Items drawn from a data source
-- start --

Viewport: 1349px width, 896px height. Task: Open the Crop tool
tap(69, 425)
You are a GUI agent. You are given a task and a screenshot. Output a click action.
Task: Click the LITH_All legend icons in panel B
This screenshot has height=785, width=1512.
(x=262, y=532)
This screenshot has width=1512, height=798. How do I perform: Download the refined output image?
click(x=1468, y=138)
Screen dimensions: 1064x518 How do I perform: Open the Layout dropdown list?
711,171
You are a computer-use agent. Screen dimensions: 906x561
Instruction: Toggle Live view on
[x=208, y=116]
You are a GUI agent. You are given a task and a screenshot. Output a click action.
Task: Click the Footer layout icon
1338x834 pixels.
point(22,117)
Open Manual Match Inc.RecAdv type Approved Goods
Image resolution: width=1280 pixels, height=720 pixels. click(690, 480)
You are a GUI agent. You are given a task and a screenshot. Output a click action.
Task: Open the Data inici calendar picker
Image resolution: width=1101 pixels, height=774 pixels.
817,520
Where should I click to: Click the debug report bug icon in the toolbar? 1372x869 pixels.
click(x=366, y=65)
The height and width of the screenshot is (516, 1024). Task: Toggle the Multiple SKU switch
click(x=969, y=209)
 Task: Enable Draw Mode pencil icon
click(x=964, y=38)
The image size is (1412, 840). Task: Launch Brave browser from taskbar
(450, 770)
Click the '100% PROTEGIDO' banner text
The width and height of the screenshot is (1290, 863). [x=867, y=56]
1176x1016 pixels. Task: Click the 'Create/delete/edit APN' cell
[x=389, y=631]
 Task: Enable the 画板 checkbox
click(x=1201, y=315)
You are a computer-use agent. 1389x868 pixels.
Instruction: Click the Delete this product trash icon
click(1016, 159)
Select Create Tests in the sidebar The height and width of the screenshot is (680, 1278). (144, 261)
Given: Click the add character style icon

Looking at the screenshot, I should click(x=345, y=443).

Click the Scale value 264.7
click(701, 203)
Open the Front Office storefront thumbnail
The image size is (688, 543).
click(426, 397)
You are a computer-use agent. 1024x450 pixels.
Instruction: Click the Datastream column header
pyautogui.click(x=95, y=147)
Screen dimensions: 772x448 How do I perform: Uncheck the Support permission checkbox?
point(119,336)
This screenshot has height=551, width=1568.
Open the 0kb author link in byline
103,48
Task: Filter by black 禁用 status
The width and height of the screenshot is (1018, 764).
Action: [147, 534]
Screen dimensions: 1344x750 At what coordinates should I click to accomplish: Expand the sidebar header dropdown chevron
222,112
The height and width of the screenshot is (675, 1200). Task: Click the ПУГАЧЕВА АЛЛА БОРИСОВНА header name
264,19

-- end --

**GIVEN INSTRUCTION:**
Please write out the lines of the records, starting at the line containing "Click the '100% PROTEGIDO' banner text" and ending with the line containing "pyautogui.click(x=95, y=147)" (both included), and copy each line with no changes.

**SOLUTION:**
Click the '100% PROTEGIDO' banner text
The width and height of the screenshot is (1290, 863). [x=867, y=56]
1176x1016 pixels. Task: Click the 'Create/delete/edit APN' cell
[x=389, y=631]
 Task: Enable the 画板 checkbox
click(x=1201, y=315)
You are a computer-use agent. 1389x868 pixels.
Instruction: Click the Delete this product trash icon
click(1016, 159)
Select Create Tests in the sidebar The height and width of the screenshot is (680, 1278). (144, 261)
Given: Click the add character style icon

Looking at the screenshot, I should click(x=345, y=443).

Click the Scale value 264.7
click(701, 203)
Open the Front Office storefront thumbnail
The image size is (688, 543).
click(426, 397)
You are a computer-use agent. 1024x450 pixels.
Instruction: Click the Datastream column header
pyautogui.click(x=95, y=147)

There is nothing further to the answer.